Stored dataset items:
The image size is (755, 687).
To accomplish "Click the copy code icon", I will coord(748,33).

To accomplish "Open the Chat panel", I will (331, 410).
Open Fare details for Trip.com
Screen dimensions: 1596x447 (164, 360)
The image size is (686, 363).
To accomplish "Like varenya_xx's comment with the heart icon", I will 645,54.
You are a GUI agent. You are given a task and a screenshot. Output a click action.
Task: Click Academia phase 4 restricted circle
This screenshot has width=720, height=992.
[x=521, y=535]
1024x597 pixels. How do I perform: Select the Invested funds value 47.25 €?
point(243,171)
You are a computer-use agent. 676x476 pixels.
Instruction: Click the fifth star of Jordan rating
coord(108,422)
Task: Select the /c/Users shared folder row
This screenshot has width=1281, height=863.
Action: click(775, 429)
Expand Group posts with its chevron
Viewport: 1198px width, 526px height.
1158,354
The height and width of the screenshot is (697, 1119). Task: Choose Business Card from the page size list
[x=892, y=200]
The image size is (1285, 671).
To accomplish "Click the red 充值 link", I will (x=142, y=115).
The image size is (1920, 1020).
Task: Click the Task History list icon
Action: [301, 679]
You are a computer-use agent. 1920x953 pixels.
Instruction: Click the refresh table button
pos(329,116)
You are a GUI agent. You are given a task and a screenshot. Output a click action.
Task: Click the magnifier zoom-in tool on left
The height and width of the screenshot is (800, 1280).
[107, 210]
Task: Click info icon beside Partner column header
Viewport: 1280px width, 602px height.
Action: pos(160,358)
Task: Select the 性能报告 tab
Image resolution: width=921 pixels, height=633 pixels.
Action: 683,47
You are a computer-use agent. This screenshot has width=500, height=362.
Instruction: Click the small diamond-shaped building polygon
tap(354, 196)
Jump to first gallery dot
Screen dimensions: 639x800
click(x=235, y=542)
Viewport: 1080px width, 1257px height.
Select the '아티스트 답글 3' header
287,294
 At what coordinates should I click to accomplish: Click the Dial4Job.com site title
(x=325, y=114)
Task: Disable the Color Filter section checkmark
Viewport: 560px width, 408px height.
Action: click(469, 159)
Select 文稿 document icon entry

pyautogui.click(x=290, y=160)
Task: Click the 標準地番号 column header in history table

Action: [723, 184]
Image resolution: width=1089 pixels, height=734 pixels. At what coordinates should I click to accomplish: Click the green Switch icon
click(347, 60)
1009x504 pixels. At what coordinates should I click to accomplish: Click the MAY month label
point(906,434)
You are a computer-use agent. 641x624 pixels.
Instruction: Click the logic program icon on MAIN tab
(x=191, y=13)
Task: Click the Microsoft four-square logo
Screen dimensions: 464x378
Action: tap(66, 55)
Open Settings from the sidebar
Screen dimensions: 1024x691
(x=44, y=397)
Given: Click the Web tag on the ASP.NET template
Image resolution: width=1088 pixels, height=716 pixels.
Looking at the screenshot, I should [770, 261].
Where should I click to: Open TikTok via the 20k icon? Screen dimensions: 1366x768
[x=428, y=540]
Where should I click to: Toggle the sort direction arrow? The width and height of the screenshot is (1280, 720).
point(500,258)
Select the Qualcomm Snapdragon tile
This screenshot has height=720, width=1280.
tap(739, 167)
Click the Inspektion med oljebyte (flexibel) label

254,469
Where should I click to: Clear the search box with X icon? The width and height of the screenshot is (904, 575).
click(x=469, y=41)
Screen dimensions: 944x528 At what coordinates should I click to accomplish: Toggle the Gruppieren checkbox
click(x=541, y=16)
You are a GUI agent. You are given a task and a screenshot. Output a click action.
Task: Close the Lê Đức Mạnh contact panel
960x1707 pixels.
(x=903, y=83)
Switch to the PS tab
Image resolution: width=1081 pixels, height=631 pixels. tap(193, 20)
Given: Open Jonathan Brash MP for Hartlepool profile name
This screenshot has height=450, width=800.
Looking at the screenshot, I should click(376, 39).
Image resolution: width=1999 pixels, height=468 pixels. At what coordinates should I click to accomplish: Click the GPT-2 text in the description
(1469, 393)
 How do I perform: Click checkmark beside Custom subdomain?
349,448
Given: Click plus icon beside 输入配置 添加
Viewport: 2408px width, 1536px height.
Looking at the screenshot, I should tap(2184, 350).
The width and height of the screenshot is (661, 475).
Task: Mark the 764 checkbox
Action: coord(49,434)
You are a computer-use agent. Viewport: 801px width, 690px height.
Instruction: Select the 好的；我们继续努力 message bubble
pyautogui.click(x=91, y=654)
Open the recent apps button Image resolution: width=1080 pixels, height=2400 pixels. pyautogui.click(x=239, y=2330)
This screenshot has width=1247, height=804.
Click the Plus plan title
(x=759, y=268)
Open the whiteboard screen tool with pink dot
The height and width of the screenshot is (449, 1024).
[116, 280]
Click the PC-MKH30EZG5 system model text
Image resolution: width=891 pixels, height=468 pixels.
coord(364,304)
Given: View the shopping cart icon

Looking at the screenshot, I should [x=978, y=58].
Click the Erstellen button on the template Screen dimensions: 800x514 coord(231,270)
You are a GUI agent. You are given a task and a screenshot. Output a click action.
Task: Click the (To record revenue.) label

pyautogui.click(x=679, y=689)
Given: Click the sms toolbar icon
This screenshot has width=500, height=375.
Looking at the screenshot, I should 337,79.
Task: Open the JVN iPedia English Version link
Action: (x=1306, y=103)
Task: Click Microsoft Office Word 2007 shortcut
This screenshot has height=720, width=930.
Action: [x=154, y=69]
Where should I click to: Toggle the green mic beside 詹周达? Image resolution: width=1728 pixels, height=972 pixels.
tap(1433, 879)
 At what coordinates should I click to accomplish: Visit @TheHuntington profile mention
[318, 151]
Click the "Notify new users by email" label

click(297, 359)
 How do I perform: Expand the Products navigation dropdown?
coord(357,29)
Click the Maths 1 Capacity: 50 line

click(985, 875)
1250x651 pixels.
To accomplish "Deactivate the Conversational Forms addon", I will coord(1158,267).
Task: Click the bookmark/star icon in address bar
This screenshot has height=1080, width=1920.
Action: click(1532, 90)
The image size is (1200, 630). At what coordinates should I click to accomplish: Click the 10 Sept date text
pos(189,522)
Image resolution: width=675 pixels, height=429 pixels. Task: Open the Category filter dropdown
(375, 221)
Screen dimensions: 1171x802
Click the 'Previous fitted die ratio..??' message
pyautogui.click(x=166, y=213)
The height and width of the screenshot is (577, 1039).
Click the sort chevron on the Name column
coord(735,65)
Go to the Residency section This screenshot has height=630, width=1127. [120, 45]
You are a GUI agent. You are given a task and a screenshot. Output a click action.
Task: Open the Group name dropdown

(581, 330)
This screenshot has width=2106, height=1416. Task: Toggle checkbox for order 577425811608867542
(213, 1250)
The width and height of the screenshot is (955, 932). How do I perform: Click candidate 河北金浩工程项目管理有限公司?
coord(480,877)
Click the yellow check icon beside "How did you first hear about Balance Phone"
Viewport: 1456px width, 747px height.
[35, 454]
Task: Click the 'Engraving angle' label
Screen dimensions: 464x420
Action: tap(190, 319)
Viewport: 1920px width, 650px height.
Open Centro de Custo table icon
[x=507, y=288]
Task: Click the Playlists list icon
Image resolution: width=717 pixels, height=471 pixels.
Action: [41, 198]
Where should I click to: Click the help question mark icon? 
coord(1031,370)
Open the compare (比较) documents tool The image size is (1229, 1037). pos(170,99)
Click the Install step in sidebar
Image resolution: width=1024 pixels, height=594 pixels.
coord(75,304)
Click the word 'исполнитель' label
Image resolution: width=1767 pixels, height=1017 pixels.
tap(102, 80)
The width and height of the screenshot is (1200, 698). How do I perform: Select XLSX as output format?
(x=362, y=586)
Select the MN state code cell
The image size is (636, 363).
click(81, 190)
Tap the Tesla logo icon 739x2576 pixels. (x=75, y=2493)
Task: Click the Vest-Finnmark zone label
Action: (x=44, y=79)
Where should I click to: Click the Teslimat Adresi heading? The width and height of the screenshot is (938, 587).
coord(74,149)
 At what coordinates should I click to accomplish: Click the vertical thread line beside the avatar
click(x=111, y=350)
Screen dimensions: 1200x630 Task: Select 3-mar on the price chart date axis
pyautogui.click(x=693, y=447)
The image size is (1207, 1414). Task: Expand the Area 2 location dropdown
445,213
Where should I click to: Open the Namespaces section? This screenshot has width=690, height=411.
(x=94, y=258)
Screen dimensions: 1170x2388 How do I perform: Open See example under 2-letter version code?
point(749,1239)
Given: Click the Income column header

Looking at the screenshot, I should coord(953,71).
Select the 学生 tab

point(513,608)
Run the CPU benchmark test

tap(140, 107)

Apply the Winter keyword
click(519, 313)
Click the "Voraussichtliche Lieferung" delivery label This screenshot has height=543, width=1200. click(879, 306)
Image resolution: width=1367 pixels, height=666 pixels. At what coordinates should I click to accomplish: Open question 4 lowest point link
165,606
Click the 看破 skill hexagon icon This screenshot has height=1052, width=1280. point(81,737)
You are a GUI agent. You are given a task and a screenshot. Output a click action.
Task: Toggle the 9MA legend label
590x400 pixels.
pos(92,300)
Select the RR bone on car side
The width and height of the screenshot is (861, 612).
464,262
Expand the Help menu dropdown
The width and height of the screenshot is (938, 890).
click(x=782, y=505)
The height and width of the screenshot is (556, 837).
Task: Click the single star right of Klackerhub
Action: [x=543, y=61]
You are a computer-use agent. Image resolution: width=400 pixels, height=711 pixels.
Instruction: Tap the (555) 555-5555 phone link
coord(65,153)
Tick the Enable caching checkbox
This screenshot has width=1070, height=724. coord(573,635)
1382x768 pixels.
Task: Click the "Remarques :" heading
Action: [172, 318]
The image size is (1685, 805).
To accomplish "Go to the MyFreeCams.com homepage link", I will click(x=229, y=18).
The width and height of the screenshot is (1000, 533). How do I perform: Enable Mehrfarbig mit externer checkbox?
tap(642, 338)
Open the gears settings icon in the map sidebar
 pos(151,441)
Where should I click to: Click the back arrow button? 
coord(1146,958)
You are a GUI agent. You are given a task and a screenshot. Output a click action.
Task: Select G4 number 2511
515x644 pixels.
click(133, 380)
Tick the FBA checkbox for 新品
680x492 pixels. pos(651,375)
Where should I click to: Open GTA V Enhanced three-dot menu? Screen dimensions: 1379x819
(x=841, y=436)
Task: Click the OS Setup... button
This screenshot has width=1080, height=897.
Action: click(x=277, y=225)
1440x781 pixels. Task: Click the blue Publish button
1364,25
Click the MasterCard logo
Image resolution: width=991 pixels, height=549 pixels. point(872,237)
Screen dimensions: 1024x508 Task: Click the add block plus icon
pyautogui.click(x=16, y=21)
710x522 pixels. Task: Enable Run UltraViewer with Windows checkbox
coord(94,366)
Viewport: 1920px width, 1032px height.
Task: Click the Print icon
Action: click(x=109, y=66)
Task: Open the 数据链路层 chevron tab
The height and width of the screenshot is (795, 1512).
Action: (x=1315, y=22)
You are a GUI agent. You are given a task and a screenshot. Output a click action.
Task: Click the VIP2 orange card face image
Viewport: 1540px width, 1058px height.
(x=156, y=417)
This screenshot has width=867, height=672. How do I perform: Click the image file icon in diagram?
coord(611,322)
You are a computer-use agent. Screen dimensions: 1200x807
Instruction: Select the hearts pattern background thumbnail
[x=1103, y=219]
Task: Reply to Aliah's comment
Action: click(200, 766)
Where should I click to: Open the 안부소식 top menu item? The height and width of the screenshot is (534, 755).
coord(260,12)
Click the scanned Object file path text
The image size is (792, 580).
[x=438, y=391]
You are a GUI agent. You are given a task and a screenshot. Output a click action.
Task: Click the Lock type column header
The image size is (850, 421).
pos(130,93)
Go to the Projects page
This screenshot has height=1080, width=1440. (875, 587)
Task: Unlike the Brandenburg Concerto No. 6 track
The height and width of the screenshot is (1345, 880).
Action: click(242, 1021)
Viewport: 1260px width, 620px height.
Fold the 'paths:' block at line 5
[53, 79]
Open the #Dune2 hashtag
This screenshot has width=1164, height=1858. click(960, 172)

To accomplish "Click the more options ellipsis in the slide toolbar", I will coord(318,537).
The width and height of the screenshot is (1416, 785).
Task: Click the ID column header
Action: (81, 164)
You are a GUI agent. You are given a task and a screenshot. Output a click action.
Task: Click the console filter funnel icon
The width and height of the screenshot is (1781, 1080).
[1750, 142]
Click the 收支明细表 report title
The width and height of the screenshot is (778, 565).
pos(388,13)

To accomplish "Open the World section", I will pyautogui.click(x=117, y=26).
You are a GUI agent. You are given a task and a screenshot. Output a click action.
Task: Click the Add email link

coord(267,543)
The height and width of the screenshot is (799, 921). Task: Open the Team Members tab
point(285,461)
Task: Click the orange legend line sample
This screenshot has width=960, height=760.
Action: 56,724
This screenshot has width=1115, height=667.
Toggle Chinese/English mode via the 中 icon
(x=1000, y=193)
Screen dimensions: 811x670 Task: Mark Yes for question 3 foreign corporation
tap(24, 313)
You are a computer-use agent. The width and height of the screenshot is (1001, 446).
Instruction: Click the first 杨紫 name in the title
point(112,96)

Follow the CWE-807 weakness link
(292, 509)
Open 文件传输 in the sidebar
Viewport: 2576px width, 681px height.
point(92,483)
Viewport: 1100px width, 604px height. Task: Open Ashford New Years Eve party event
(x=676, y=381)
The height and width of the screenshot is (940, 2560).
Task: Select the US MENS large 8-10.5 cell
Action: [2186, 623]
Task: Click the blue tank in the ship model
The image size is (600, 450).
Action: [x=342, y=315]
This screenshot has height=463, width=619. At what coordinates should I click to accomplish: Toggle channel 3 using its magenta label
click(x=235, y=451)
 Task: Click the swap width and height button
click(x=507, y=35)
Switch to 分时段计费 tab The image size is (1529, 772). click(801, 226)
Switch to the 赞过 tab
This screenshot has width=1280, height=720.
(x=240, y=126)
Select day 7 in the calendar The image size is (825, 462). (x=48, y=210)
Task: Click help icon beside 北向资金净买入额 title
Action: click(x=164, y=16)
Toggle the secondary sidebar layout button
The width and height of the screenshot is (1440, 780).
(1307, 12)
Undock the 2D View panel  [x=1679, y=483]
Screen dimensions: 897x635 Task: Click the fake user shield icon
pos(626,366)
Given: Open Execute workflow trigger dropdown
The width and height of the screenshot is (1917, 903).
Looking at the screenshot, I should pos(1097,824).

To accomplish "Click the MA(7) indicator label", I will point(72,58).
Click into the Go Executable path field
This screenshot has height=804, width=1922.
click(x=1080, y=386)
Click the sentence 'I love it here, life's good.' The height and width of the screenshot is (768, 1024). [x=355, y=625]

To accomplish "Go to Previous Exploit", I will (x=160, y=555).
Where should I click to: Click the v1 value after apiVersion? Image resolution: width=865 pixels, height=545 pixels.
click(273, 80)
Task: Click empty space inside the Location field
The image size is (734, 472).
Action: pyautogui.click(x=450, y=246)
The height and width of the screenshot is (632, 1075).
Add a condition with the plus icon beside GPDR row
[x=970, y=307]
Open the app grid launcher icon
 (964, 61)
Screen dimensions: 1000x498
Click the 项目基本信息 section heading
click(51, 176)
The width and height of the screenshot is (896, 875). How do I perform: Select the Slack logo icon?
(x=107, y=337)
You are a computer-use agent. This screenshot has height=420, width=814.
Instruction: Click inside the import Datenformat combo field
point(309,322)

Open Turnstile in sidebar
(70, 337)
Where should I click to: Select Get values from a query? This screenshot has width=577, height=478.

:: Task statement ::
There is a line above that contains "Open the app grid launcher icon". Copy it and all later lines through the last, exactly, and leave out the rest.

:: Answer to this exercise ::
Open the app grid launcher icon
 (964, 61)
Screen dimensions: 1000x498
Click the 项目基本信息 section heading
click(51, 176)
The width and height of the screenshot is (896, 875). How do I perform: Select the Slack logo icon?
(x=107, y=337)
You are a computer-use agent. This screenshot has height=420, width=814.
Instruction: Click inside the import Datenformat combo field
point(309,322)

Open Turnstile in sidebar
(70, 337)
Where should I click to: Select Get values from a query? This screenshot has width=577, height=478.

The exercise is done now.